2. Homatropine methylbromide shares with atropine peripheral anticholinergic properties: a. In the rat in vitro it is comparatively nine times less spasmolytic. b. In vivo following subcutaneous administration homatropine methylbromide is nine times less active. Mydriatic side-effects are five times smaller and antisialagogue activity is twenty-six times less with homatropine methylbromide than with atropine. c. In the rat, following oral administration, homatropine methylbromide is much less active than atropine; it appears to be 21 times less effective on intestinal transit, 23 times less antisialagogue and 130 times less mydriatic than atropine.

3. Homatropine methylbromide injected intravenously in the cat depresses the response to preganglionic sympathetic stimulation, blocks the carotid sinus reflex resulting from carotid occlusion, prevents the pressor effects of ganglionic stimulants, (1-dimethyl-4-phenylpiperazinium iodide, DMPP) and (2-benzyl-phenyl-beta-dimethylaminoethyl ether methiodide, BPDEA), and blocks the nicotinic response to acetylcholine.

Homatropine methylbromide is about four times more potent than atropine in depressing transmission across the superior cervical ganglion; moreover, when other criteria of ganglionic activity are used, atropine is ineffective at the dosage level used.

Orally in the cat homatropine methylbromide does not show significant ganglionic blockade up to 200 mgm./kgm.

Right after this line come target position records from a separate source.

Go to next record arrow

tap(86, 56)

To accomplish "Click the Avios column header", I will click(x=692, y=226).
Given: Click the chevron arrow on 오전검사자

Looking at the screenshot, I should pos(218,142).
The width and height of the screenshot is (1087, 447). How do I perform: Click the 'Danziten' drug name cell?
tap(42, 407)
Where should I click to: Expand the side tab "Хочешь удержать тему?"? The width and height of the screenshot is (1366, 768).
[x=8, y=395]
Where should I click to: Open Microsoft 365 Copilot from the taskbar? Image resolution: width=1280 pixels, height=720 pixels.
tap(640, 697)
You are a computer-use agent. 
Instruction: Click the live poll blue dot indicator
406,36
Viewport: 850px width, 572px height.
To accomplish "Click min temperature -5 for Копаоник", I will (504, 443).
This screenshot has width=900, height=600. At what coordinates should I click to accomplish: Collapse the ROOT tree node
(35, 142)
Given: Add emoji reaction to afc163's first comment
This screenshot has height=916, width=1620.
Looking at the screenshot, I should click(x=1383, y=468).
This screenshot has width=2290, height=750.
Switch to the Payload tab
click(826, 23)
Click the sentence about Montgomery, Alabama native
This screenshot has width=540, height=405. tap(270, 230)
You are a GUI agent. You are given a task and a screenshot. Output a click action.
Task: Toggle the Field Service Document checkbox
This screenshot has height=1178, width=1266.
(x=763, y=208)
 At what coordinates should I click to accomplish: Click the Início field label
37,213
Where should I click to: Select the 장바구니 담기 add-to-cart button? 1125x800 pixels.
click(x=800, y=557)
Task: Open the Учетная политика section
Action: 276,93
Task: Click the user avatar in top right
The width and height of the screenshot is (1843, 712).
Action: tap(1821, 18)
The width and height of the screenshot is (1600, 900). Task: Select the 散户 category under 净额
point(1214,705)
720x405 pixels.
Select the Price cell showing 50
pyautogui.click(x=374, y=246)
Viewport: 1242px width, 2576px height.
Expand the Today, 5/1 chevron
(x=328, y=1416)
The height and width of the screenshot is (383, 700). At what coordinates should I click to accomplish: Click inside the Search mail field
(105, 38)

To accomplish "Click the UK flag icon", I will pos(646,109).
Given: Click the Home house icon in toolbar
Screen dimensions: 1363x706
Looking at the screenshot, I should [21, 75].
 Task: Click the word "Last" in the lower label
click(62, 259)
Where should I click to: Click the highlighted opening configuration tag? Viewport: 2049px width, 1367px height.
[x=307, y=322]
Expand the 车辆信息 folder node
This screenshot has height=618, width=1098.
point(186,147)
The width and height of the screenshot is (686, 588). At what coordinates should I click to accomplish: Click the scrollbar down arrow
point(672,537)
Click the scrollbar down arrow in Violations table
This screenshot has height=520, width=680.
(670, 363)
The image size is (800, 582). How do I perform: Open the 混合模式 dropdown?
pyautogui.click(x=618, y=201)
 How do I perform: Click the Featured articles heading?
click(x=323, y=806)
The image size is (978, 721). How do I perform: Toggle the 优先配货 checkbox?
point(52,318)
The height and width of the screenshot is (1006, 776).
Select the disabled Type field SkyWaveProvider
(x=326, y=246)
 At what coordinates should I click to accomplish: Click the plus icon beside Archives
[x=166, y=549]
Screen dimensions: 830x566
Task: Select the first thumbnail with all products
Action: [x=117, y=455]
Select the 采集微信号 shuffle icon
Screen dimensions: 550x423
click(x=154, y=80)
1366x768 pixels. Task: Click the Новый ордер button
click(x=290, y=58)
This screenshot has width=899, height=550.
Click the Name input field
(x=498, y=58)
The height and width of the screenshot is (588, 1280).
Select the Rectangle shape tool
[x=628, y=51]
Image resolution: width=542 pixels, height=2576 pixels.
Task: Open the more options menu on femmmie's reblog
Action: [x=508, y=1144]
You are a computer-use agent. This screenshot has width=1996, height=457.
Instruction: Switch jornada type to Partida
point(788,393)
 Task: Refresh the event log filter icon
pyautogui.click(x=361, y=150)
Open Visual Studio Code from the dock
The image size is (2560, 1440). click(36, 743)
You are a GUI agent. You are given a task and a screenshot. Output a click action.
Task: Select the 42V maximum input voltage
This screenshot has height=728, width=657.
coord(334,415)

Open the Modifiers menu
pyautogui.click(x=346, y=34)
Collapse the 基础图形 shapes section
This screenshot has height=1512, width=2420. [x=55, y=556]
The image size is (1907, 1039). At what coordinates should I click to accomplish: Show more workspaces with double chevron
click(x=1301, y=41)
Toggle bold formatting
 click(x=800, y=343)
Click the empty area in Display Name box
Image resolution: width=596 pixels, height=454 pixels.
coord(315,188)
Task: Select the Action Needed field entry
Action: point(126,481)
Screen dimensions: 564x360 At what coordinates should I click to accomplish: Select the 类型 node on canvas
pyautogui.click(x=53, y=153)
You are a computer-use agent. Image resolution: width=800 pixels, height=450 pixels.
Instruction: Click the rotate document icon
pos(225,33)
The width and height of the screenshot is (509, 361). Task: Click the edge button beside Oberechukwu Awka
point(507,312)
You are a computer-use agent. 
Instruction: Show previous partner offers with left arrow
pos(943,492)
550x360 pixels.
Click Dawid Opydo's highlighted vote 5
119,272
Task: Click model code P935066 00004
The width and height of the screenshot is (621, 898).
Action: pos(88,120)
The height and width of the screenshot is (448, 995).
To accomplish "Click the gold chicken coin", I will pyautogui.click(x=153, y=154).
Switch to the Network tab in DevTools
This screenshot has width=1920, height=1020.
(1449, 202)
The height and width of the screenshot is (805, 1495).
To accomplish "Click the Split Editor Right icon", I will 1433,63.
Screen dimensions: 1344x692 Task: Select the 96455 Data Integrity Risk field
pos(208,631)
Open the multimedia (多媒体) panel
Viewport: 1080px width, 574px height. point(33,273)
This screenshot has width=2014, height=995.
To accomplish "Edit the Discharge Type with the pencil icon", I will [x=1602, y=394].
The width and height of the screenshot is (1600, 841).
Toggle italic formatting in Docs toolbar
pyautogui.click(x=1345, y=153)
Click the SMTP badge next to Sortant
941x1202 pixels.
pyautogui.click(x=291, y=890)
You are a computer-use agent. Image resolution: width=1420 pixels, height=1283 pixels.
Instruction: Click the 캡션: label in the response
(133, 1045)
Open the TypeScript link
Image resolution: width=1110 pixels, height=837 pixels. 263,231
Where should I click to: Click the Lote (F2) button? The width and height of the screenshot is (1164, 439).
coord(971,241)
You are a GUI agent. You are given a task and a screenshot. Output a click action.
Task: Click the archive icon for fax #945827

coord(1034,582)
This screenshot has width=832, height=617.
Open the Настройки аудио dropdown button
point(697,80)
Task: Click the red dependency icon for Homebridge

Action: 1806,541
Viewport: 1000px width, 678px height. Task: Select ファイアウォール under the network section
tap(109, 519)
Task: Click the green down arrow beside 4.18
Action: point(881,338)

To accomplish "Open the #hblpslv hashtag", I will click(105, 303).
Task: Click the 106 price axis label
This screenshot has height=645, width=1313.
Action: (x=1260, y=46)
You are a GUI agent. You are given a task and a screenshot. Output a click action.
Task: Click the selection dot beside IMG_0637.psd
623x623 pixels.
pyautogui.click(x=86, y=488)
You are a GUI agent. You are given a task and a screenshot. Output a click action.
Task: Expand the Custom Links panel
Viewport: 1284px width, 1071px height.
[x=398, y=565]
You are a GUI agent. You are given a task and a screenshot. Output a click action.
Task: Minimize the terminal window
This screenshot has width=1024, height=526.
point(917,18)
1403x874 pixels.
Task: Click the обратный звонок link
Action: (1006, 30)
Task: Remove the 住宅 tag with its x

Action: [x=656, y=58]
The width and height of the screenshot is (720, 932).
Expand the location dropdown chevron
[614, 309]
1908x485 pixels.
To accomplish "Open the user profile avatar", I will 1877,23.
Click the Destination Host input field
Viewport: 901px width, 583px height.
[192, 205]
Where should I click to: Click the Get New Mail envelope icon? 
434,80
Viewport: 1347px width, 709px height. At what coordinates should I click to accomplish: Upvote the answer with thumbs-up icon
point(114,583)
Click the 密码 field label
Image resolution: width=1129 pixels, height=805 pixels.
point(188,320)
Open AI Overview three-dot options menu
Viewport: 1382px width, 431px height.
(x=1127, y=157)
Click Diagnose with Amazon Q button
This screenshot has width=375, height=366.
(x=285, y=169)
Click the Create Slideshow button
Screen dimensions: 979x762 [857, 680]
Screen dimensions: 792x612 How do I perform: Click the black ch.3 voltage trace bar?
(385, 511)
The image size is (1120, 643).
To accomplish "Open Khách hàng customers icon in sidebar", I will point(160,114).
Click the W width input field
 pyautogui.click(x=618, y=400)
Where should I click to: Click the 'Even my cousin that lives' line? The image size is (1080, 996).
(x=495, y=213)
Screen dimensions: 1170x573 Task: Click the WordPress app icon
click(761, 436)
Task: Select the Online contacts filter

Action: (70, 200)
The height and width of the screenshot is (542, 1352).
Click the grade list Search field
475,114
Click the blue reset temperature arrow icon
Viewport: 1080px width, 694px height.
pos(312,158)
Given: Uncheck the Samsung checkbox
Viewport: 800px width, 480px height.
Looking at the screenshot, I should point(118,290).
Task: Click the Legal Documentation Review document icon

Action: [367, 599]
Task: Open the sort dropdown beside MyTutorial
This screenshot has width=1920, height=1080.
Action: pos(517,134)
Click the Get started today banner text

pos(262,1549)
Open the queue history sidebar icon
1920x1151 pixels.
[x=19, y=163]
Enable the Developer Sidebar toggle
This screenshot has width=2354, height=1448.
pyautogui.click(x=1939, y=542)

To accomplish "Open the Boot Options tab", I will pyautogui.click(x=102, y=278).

4. Homatropine methylbromide is from one and one-half to four times more toxic than atropine sulfate in the rat and mouse following intraperitoneal and subcutaneous routes of administration; it is, on the contrary, one and one-half to four times less toxic following oral administration.

5. The difficulties in testing for parasympathetic ganglionic blockade in the case of any peripheral anticholinergic agent make it impossible to conclude whether homatropine methylbromide blocks the parasympathetic ganglia.